Reading passage:
_ _ _ _
A hate-filled campaign directed against members of the Niagara Falls City Council who are seeking to eliminate county Legislator Renae Kimble's patronage position with the city has attracted the attention of law enforcement agencies already involved in investigating local government here.
Telephoned threats and a race-baiting letter have characterized the effort, one that Kimble claims she knows absolutely nothing about.
Shortly after taking office in 2004, Mayor Vince Anello created the $46,332-a-year position of "risk manager" for Kimble, who had worked on Anello's campaign. Kimble had no previous experience in risk management and, in fact, the work of keeping the city's workers' compensation premiums in line has fallen to the Public Employee Risk Management Association, an Albany-based consulting firm.
Kimble has primarily acted as a glorified "gofer" between the city and PERMA, which saved the city about $600,000 last year.
But a recent audit by the state comptroller's office threatened the possibility of a control board, similar to one now in place in Buffalo, should significant cuts not be made in Anello's 2006 budget. Rather than cutting public safety positions, the Council opted instead to eliminate Kimble's patronage position and those of a number of other Anello cronies in order to make the budget more acceptable to Albany.
That's when the trouble began.
Councilman Babe Rotella said he was deluged with calls, including one from longtime Kimble associate Shirley Hamilton. In a message left on Rotella's voice mail, Hamilton hinted something bad might befall him should he not change his mind about eliminating Kimble's position.
"Was it a threat? Yeah," Rotella told the Reporter. "But I've had better people than her threaten me."
A major player in the contemptible campaign is Kevin Green, who has produced cable access television shows for both Kimble and Anello, and whose wife, Kathi Green, works in the city's human resources department. Green is responsible for a widely distributed letter issued by something called Black PAC, which accuses Councilman Bob Anderson of somehow betraying his own African-American heritage.
_ _ _ _
Aim: Reproduce, word for word, the stretch of the Niagara Falls council article from "Shortly after taking" through "about $600,000 last year.".

Collected material:
_ _ _ _
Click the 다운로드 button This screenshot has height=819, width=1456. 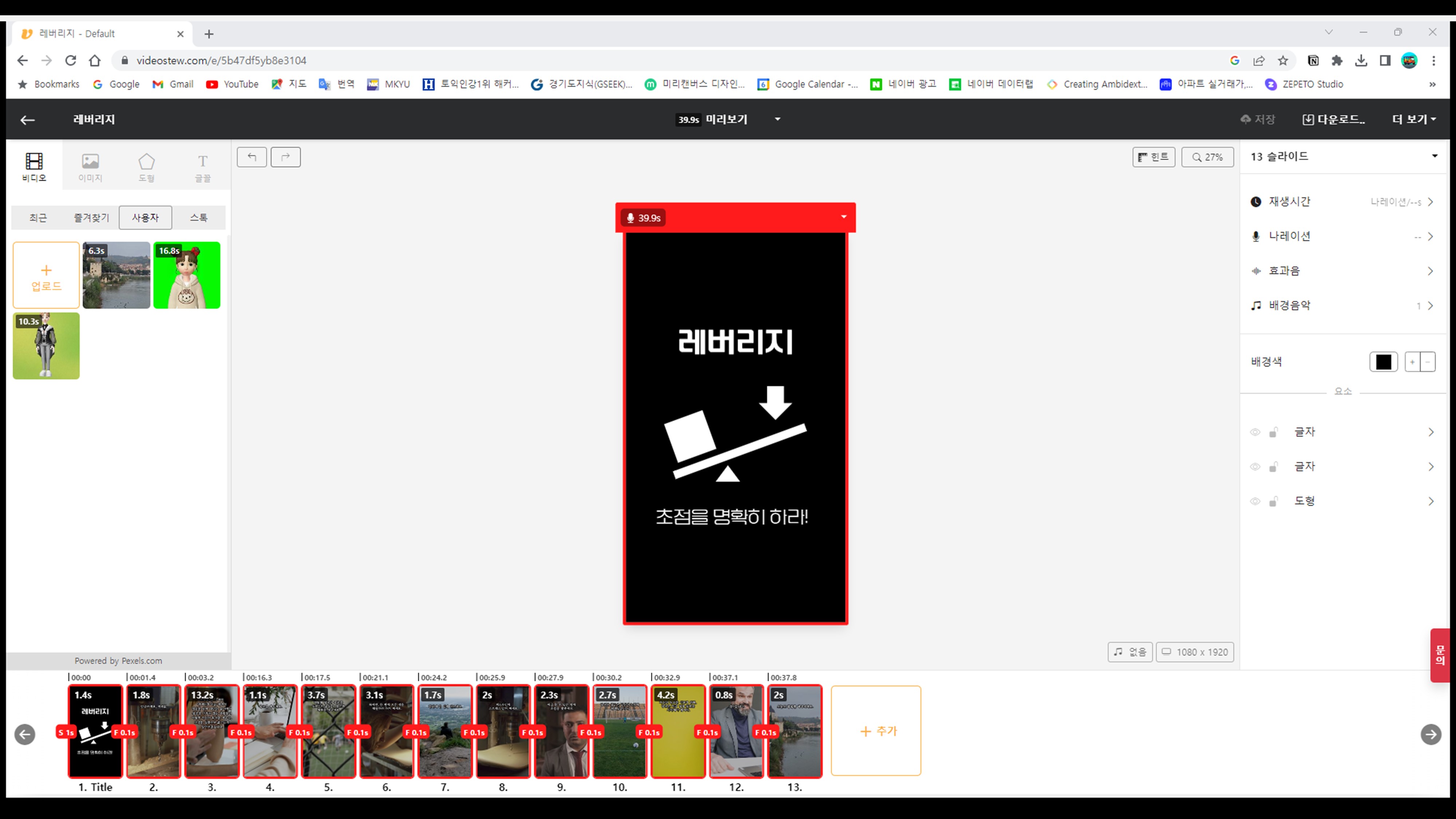coord(1333,119)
_ _ _ _
Full response:
Shortly after taking office in 2004, Mayor Vince Anello created the $46,332-a-year position of "risk manager" for Kimble, who had worked on Anello's campaign. Kimble had no previous experience in risk management and, in fact, the work of keeping the city's workers' compensation premiums in line has fallen to the Public Employee Risk Management Association, an Albany-based consulting firm.
Kimble has primarily acted as a glorified "gofer" between the city and PERMA, which saved the city about $600,000 last year.